The rock-loving cisticola (Cisticola aberrans), also known as the lazy cisticola, is a species of bird in the family Cisticolidae. It is widespread throughout sub-Saharan Africa and is usually associated with rocky wooded terrain with interspersed patchy grass tussocks. It was formerly considered to be conspecific with the Huambo cisticola (Cisticola bailunduensis).

==Taxonomy==
The rock-loving cisticola was formally described and illustrated in 1843 by the Scottish zoologist Andrew Smith under the binomial name Drymoica aberrans based on specimens collected near "Port Natal" (now Durban) in South Africa. The specific epithet is from Latin aberrans, aberrantis meaning "deviating" or "aberrant". The rock-loving cisticola is now one of 53 cisticolas placed in the genus Cisticola that was introduced in 1829 by the German naturalist Johann Jakob Kaup.

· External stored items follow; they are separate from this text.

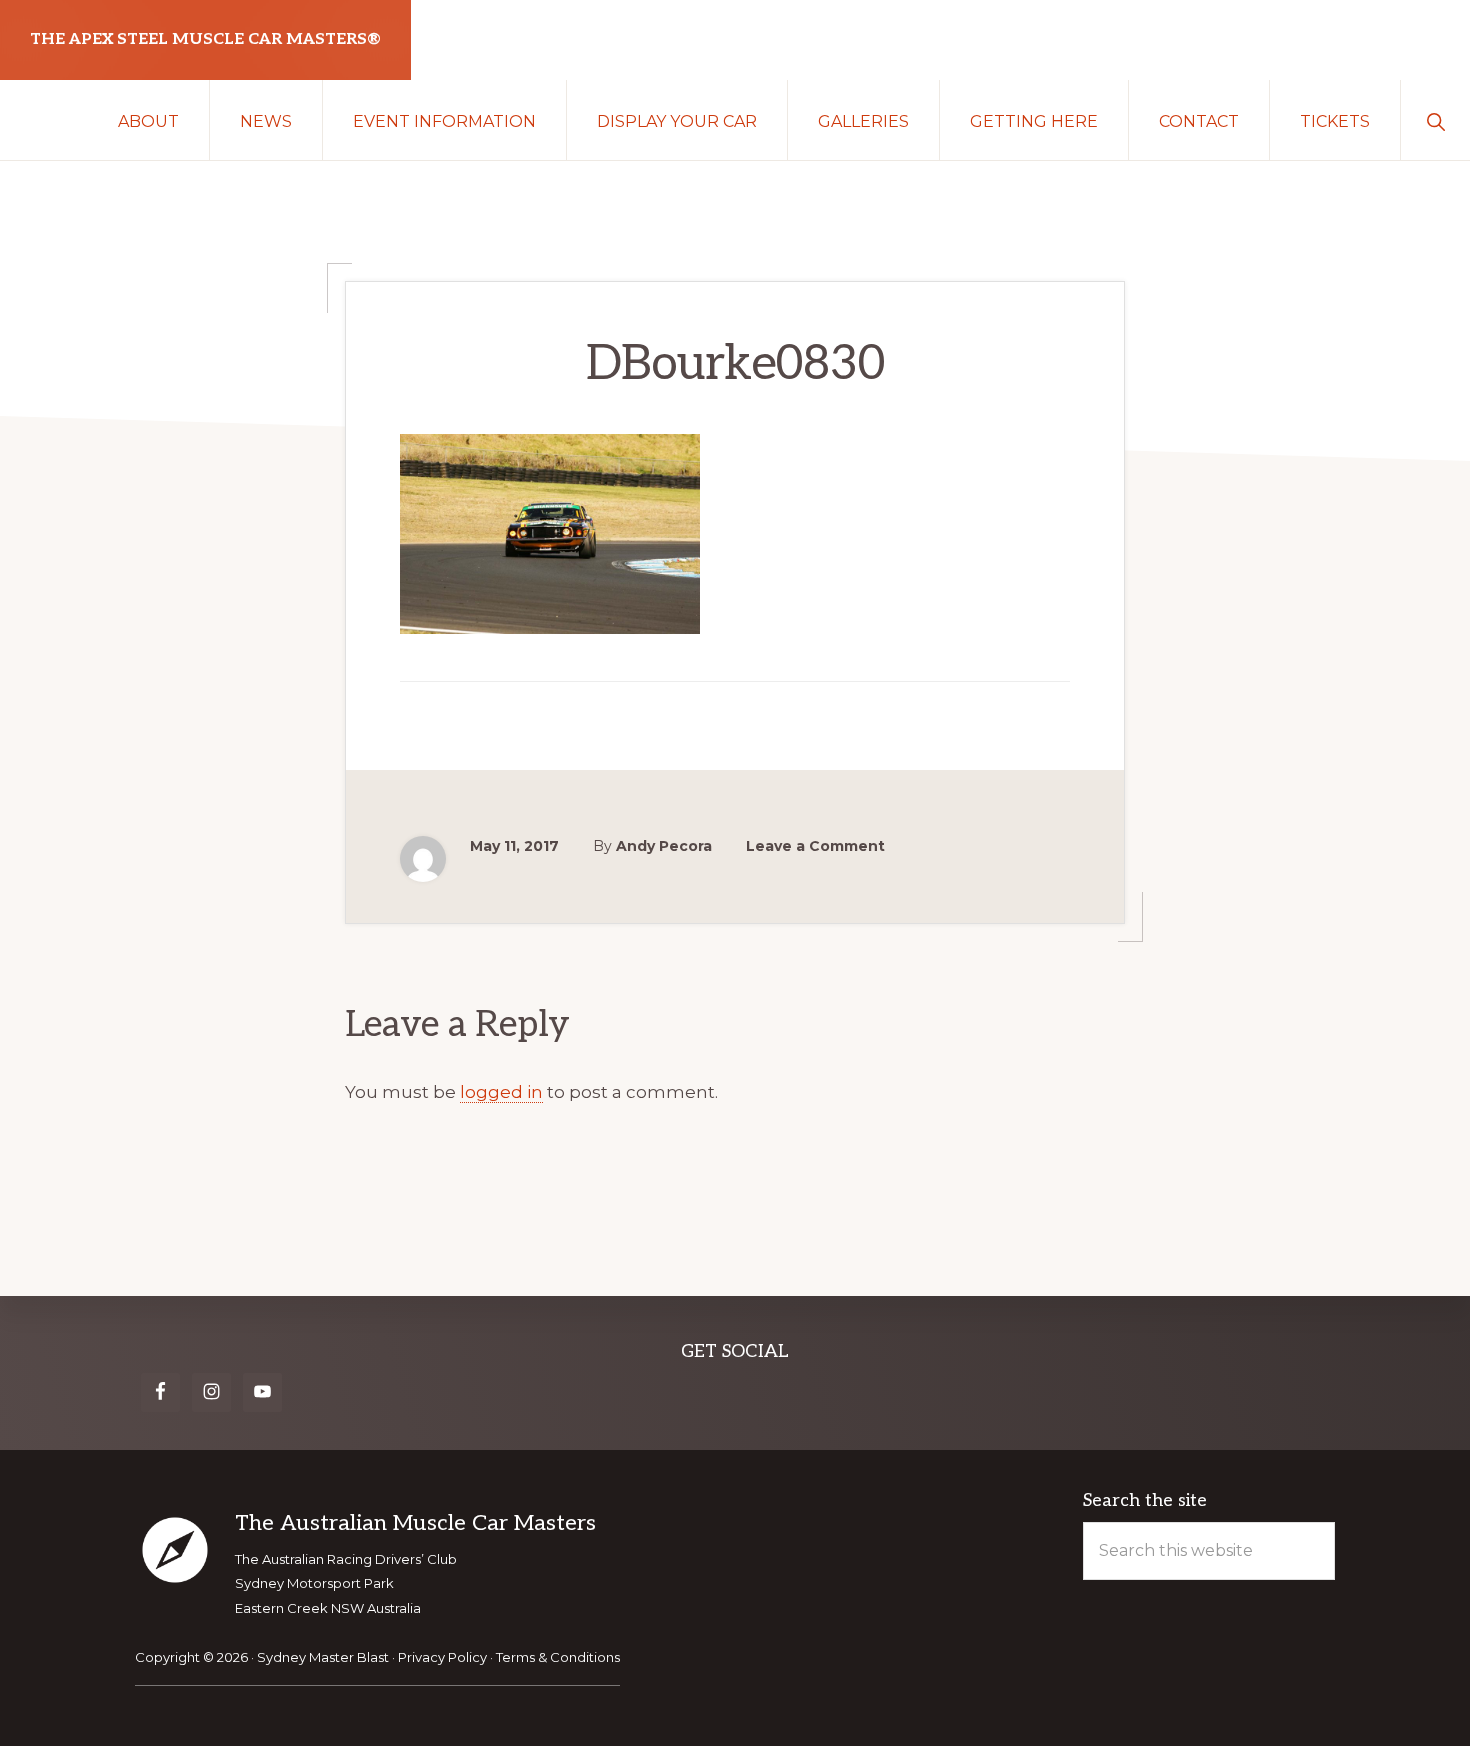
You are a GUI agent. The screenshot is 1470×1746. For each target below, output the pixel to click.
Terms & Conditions (558, 1657)
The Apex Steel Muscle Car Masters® (205, 39)
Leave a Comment (815, 846)
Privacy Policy (442, 1657)
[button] (1435, 120)
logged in (501, 1092)
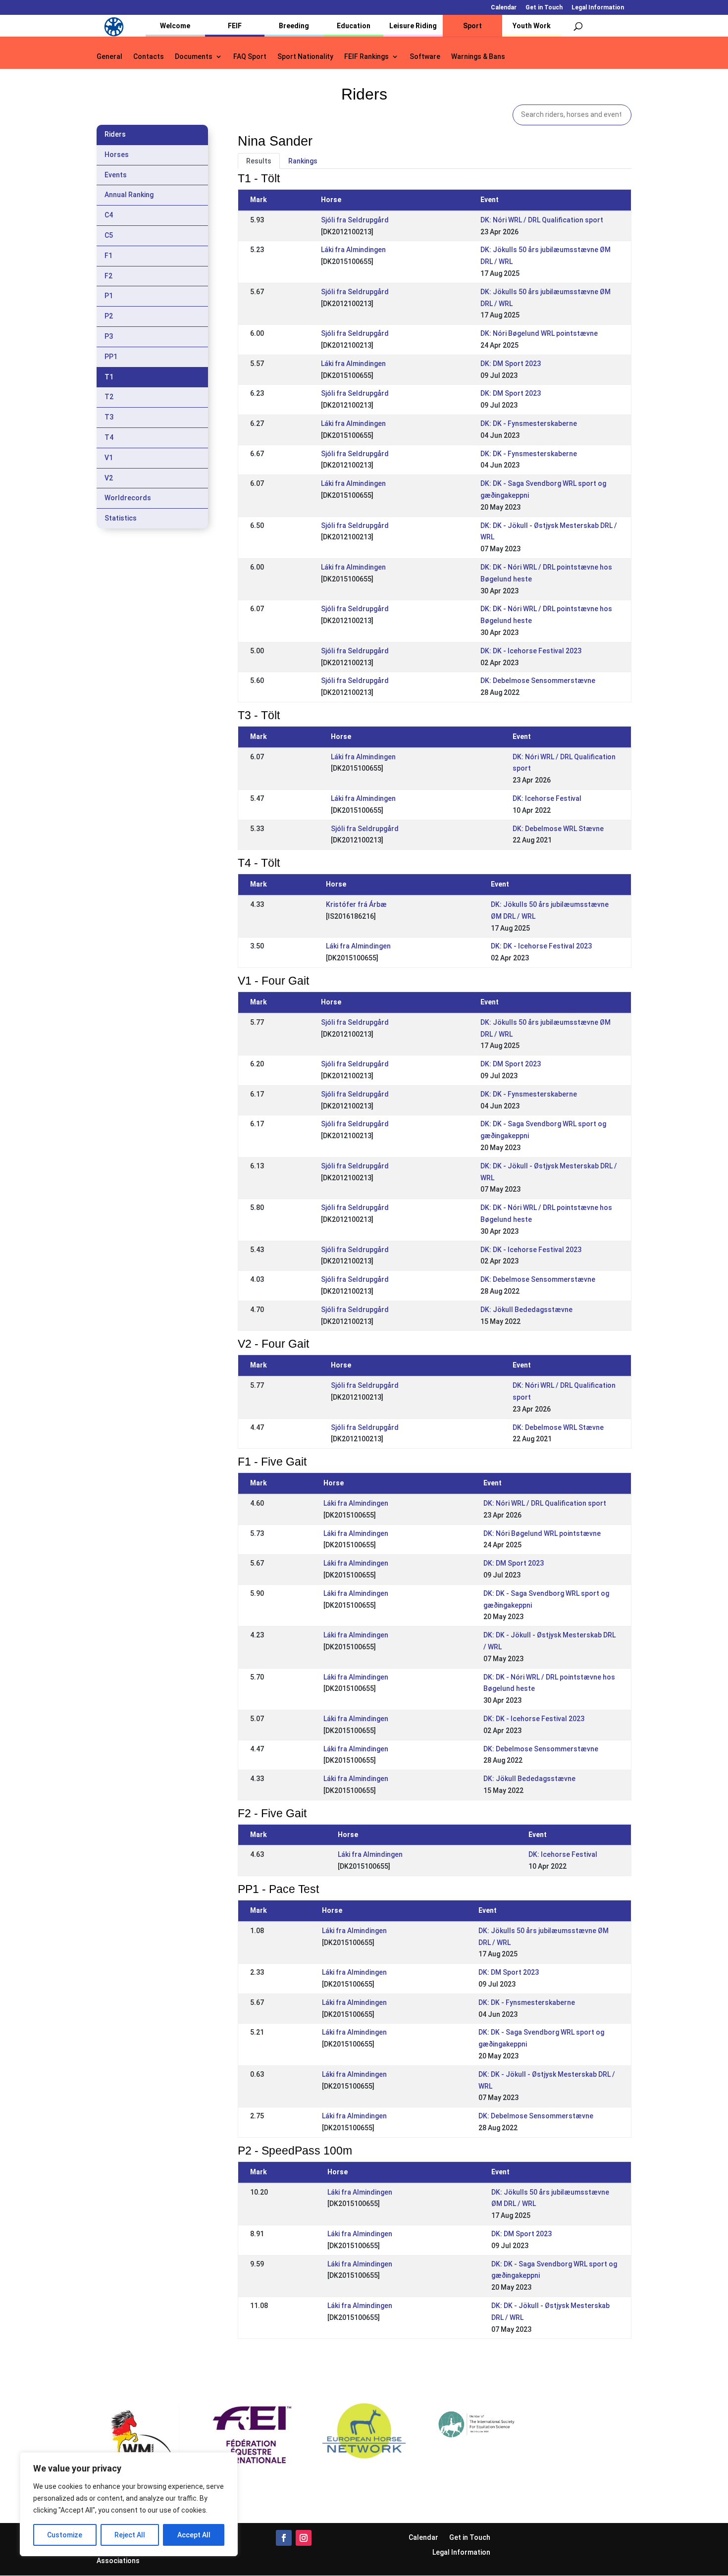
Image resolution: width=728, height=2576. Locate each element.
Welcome (175, 26)
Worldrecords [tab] (127, 498)
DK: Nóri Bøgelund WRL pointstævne (539, 333)
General (109, 56)
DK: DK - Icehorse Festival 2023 (530, 651)
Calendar (504, 7)
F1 (108, 256)
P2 (108, 316)
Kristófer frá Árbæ (356, 904)
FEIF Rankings (366, 56)
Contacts (148, 56)
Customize (64, 2535)
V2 (108, 478)
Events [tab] (115, 175)
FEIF (235, 26)
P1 (108, 296)
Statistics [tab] (120, 518)
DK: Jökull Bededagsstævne (526, 1310)
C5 (108, 235)
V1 (108, 458)
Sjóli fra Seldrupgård (355, 220)
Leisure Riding (413, 26)
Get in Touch (544, 7)
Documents (193, 56)
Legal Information (598, 7)
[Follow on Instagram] (304, 2538)
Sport (472, 26)
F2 (108, 276)
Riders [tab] (115, 134)
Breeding (294, 26)
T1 (108, 377)
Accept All (193, 2535)
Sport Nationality (305, 56)
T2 (108, 397)
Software (425, 56)
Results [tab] (258, 161)
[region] (129, 2504)
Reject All (129, 2535)
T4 (108, 437)
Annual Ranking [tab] (129, 195)
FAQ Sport (249, 56)
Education (353, 26)
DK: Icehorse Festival (547, 798)
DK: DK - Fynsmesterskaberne (528, 423)
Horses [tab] (116, 154)
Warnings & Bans (478, 56)
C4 (108, 215)
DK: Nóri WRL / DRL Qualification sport (541, 220)
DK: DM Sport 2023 (510, 364)
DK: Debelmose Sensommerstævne (537, 680)
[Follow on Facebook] (284, 2538)
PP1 (110, 357)
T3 (108, 417)
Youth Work (532, 26)
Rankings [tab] (302, 161)
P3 (108, 336)
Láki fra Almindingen (353, 250)
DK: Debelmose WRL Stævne (558, 829)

Seven subspecies are recognised:
- C. a. admiralis Bates, GL, 1930 – south Mauritania to Mali, Ghana and Sierra Leone
- C. a. petrophilus Alexander, 1907 – north Nigeria to southwest Sudan, northeast DR Congo, Uganda, Rwanda and Burundi
- C. a. emini Reichenow, 1892 – south Kenya and north Tanzania
- C. a. nyika Lynes, 1930 – Zambia and southwest Tanzania to west Malawi, Zimbabwe and west Mozambique
- C. a. lurio Vincent, 1933 – east Malawi and north Mozambique
- C. a. aberrans (Smith, A, 1843) – southeast Botswana and central South Africa
- C. a. minor Roberts, 1913 – south Mozambique and east South Africa

The first three subspecies on the above list (admiralis, petrophilus and
emini) have sometimes been considered as a separate species with the English name "rock-loving cisticola" while the other taxa were known as the "lazy cistola". The Huambo cisticola (Cisticola bailunduensis) from Angola was formerly treated as another subspecies but is now considered to be a separate species based on the differences in vocalization, morphology and ecology.

==Description==
The rock-loving cisticola is a medium sized cisticola with an overall length of 13–14 cm. It has a plain brown back, a long slender tail, a grey-brown face, a whitish supercilium and a rufous crown. The underparts are whitish.